Figure 1 shows the frequency distributions and difference analysis of the number of contacts (per day) during term time and holiday periods. Definition of frequency means the number of participants divided by the total number of participants (n = 75). The results indicate that the highest contact numbers occurred during the intervals of 5–9 per day and 30–35 per day during the holiday and term time, respectively (Fig. 1a ). We further estimated the individual-based changes in the number of contacts between the two periods (Fig. 1b, c ). It was defined as the numbers during term time minus the numbers during the holiday period for each specific participant. The change of 0–5 contacts per day produced the highest percentage (41%, 31/75 participants).

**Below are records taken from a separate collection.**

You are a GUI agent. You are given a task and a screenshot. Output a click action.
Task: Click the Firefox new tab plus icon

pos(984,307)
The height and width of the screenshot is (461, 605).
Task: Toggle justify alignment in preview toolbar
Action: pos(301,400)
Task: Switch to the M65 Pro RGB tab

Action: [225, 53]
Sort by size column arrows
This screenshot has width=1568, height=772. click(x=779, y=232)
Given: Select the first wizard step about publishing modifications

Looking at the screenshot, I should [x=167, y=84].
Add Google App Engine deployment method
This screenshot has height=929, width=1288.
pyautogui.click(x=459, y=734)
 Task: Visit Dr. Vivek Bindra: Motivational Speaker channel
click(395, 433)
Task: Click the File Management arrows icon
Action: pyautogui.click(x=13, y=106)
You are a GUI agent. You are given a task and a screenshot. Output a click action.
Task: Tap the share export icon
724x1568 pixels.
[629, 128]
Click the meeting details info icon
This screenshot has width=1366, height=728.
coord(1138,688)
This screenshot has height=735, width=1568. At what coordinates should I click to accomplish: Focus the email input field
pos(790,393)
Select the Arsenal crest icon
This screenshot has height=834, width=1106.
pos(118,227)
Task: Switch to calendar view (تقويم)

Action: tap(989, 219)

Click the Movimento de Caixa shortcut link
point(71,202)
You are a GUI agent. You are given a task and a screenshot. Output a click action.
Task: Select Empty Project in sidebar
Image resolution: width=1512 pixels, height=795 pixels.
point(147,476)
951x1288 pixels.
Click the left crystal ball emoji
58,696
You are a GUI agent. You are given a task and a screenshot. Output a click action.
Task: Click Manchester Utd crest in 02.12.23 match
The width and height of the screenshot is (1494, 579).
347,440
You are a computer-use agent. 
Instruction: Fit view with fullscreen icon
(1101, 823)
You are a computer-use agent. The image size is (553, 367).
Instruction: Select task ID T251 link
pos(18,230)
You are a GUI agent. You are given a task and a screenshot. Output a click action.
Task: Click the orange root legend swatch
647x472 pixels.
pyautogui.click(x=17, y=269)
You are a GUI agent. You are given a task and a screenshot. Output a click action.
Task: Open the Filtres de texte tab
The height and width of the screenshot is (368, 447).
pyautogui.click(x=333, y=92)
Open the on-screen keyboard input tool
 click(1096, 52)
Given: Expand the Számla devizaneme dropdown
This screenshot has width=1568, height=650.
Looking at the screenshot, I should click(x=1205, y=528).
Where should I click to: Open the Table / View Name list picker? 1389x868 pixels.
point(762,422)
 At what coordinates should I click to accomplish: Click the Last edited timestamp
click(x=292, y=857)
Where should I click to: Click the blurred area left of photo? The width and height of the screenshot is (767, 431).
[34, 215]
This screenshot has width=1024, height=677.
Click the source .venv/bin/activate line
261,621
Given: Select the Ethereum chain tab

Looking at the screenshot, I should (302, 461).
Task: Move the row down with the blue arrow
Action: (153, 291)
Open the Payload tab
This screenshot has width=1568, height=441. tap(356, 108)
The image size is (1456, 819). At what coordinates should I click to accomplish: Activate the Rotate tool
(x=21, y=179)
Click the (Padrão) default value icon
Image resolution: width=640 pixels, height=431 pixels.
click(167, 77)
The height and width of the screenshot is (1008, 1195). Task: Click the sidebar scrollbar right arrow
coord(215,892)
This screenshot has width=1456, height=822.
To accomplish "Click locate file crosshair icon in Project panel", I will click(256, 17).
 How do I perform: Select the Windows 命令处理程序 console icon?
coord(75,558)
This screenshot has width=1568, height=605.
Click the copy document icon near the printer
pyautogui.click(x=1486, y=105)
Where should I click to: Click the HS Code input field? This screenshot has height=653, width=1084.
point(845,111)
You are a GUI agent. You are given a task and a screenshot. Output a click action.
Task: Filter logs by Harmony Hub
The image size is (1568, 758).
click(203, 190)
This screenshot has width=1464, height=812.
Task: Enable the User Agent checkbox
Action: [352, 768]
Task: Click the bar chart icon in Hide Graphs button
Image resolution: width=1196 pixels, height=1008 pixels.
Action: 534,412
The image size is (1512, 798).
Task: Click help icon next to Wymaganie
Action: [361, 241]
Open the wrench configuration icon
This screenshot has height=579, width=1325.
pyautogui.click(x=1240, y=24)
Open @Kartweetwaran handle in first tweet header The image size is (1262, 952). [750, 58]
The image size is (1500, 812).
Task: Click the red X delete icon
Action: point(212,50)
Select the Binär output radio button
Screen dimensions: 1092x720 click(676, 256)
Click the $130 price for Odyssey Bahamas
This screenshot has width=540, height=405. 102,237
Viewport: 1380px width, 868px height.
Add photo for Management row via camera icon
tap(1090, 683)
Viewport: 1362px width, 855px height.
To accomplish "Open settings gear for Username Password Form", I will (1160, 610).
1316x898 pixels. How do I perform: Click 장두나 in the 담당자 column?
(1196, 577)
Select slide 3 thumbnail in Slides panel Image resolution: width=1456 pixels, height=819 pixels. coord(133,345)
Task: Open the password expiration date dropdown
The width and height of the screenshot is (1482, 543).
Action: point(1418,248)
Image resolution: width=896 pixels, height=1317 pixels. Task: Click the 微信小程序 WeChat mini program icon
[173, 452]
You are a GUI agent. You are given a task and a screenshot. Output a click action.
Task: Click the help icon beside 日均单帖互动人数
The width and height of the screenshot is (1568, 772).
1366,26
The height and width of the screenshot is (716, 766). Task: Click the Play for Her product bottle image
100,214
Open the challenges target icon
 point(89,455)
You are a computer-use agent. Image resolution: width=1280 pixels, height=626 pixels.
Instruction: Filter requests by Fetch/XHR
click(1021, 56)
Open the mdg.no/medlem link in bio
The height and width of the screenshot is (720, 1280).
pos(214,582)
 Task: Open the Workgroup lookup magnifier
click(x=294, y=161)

Fig. 1. (a) Frequency distribution of the number of contacts (per day) in term time (yellow) and holiday periods (red). (b, c) Frequency distribution of the change in number of contacts (per day) by 75 participants. The compared numbers of contacts were defined as the numbers during term time minus the numbers during holiday periods for each specific participant.

Comparison of the contact properties during term time and a holiday period

The properties of contacts during term time and a holiday period are presented in Figure 2. The results revealed that there were 1496 contacts during the term time and obviously the number was higher than those during the holiday period (944 contacts). Several of the stratification variables listed in Table 1, including the sex, contact type, age groups, contact duration, mask used or not, and contact frequency. Most contact characteristics in term time were female (55·28%), conversation type (70%) and the most active age group was 13–19 years. The dominant contact frequencies and duration were everyday contact (89·10%) and contact duration <5 min (37·09%). Regarding the contact setting, 74·13% of contact numbers took place at school during term time and 52·65% contact numbers at home during the holiday period.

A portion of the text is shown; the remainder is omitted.